Peter Suschitzky, A.S.C. (born 25 July 1941) is a British cinematographer and photographer. Among his most known works as director of photography are The Rocky Horror Picture Show, The Empire Strikes Back, and Mars Attacks! and the later films of David Cronenberg. Suschitzky succeeded Mark Irwin as Cronenberg's regular cinematographer when Irwin left during the pre-production of Dead Ringers (1988), and has been the cinematographer for all of Cronenberg's films since, with the exception of Crimes of the Future (2022). He has also collaborated with directors John Boorman, Ken Russell, Bernard Rose, and Tim Burton.

Suschitzky has been the recipient of four Genie Awards for Best Achievement in Cinematography, and a David di Donatello Award for Best Cinematography. He is featured in the book Conversations with Cinematographers, published by Scarecrow Press. He is married to Ilona Suschitzky.

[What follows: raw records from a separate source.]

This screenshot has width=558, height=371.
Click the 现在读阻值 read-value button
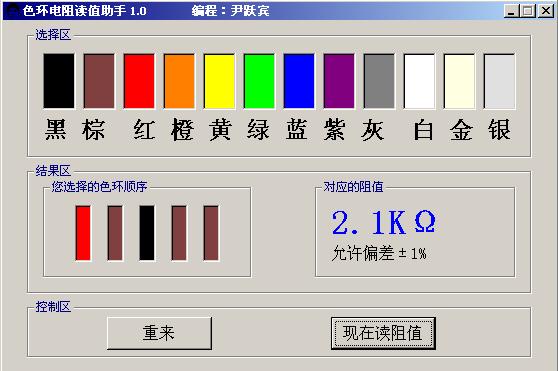[383, 333]
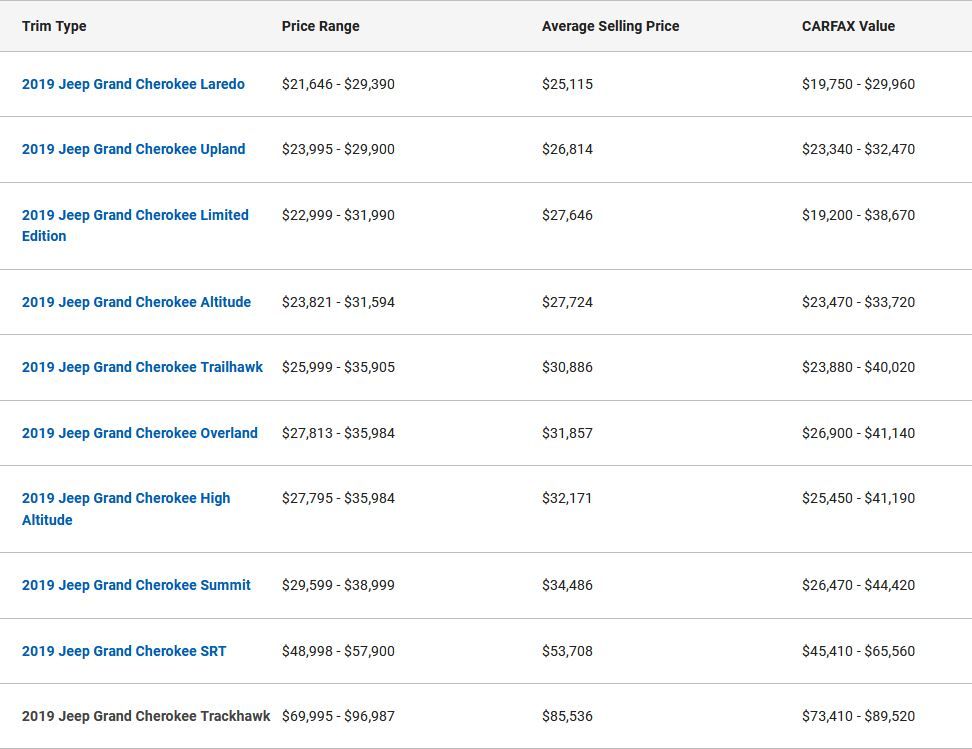
Task: Open the 2019 Jeep Grand Cherokee Altitude link
Action: [136, 302]
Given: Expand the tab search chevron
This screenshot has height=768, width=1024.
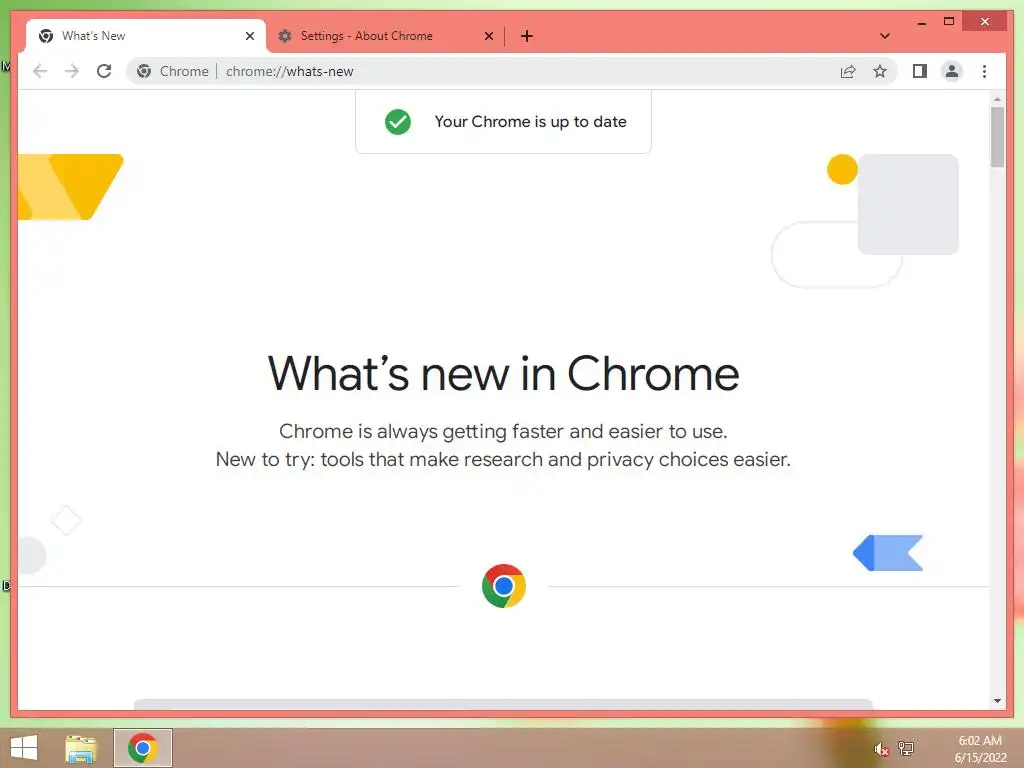Looking at the screenshot, I should click(885, 36).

In 2015 he was selected to be a member of the jury for the International Critics' Week section of the 2015 Cannes Film Festival.

Life and career 
Suschitzky was born in London, England the son of BAFTA Award-nominated cinematographer Wolfgang Suschitzky. His father was an Austrian of Jewish descent. Although music was his passion, he chose to pursue a career in cinematography while studying at Institut des hautes études cinématographiques in Paris, France. He became a clapper boy at age 19 and a camera operator at age 22.

Among his first films as DP was It Happened Here, a mockumentary-style World War II film about life in the United Kingdom, following a hypothetical Axis victory in World War II. The film was shot on handheld, 16mm film in order to give it a gritty, realistic look inspired by wartime newsreels. Due to the film's independent nature and unusual subject matter, its production lasted a total of eight years.

In 1975, Suschitzky shot The Rocky Horror Picture Show, a comedy musical film that, while initially unsuccessful, has since become a massive cult film, with regular midnight screenings attended by dedicated, cosplaying fans. He shot the 1977 biopic Valentino for director Ken Russell, for which he received a nomination for a BAFTA Film Award for Best Cinematography. Three years later, he would lens the second entry in the long-running Star Wars film series, The Empire Strikes Back, considered to be the best in the series.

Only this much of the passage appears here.